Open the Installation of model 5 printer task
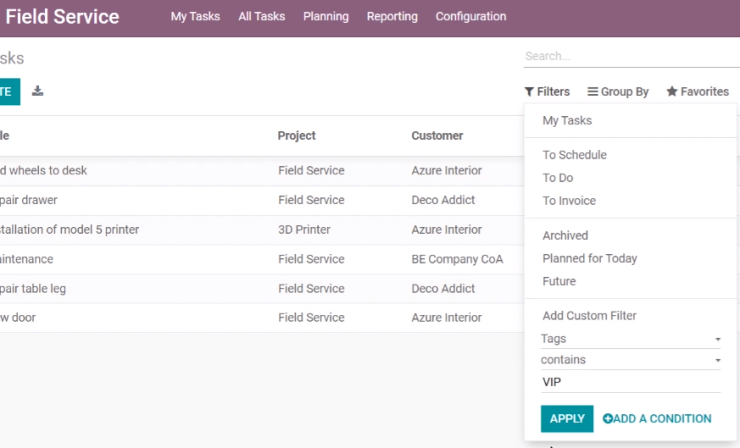 click(69, 229)
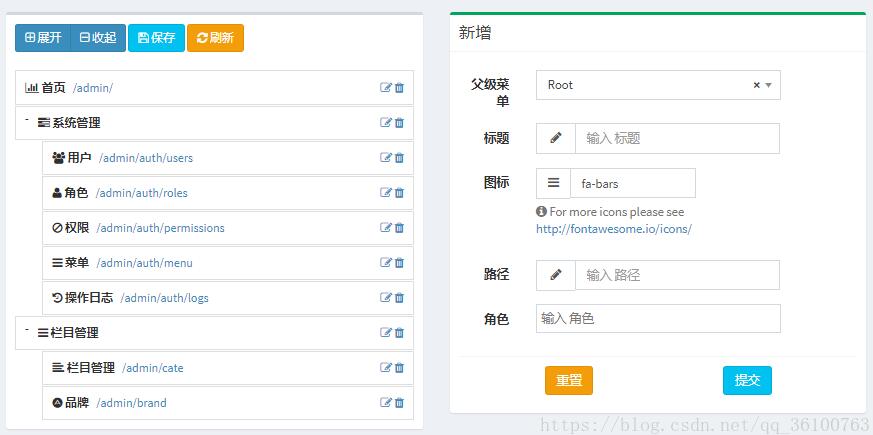Click edit icon for 角色 row

pyautogui.click(x=386, y=193)
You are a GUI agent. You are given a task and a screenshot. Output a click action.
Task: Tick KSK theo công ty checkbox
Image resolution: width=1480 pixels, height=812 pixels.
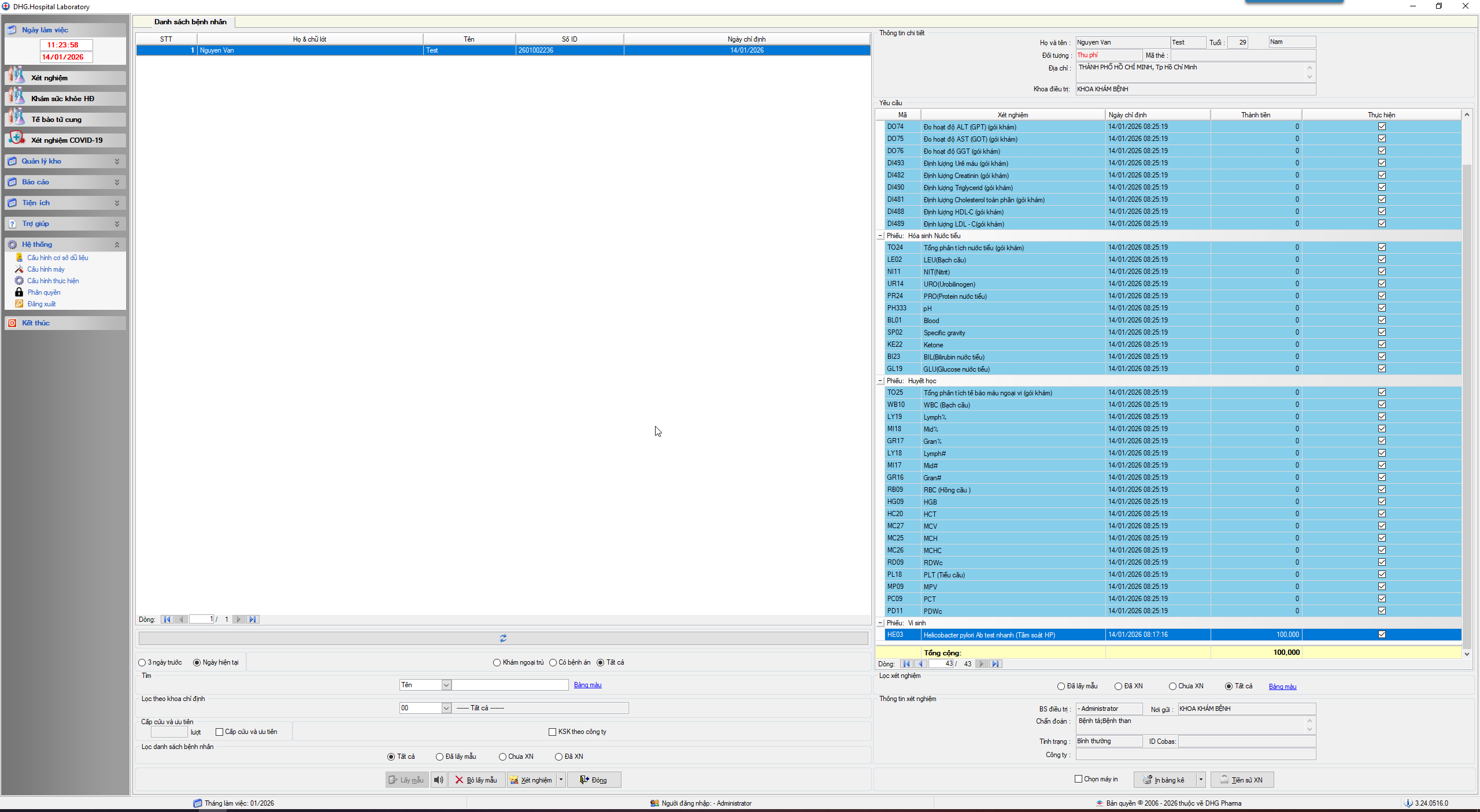(x=553, y=732)
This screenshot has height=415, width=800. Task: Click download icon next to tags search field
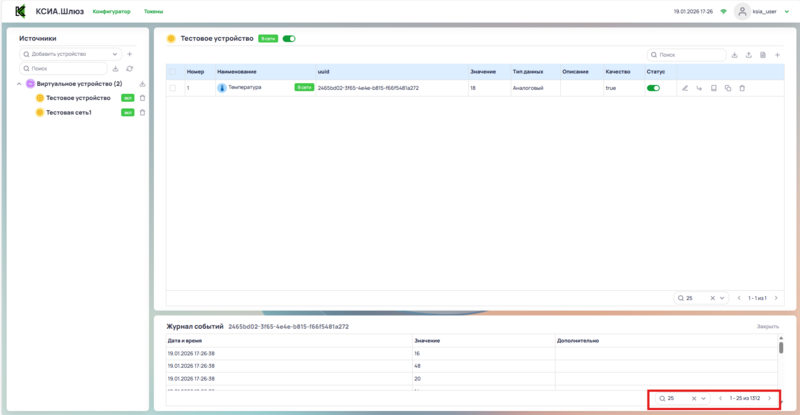(x=735, y=54)
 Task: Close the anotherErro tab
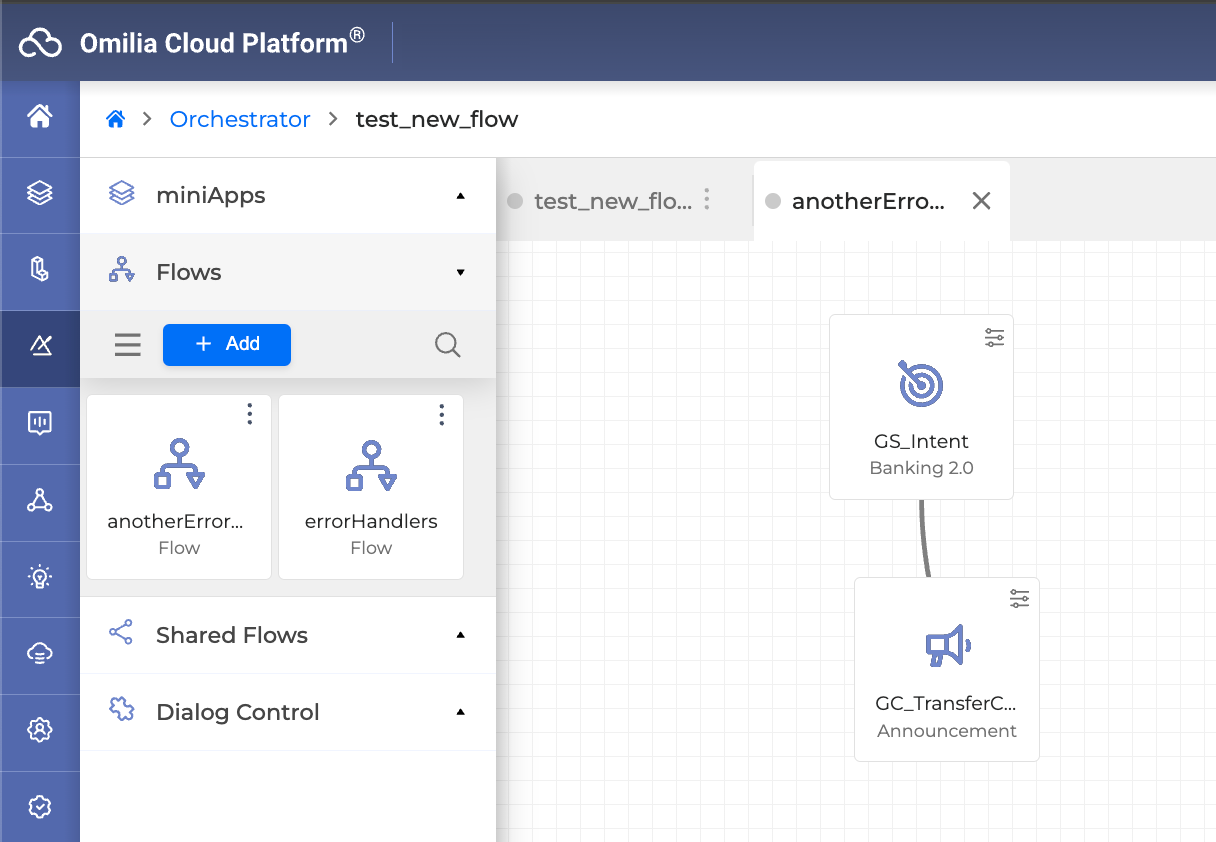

_ _ _ _ _

* _What you have to do_:
Count the lines above that contain the word "screenshot" and reply with the number only.

* _Exercise solution_:
2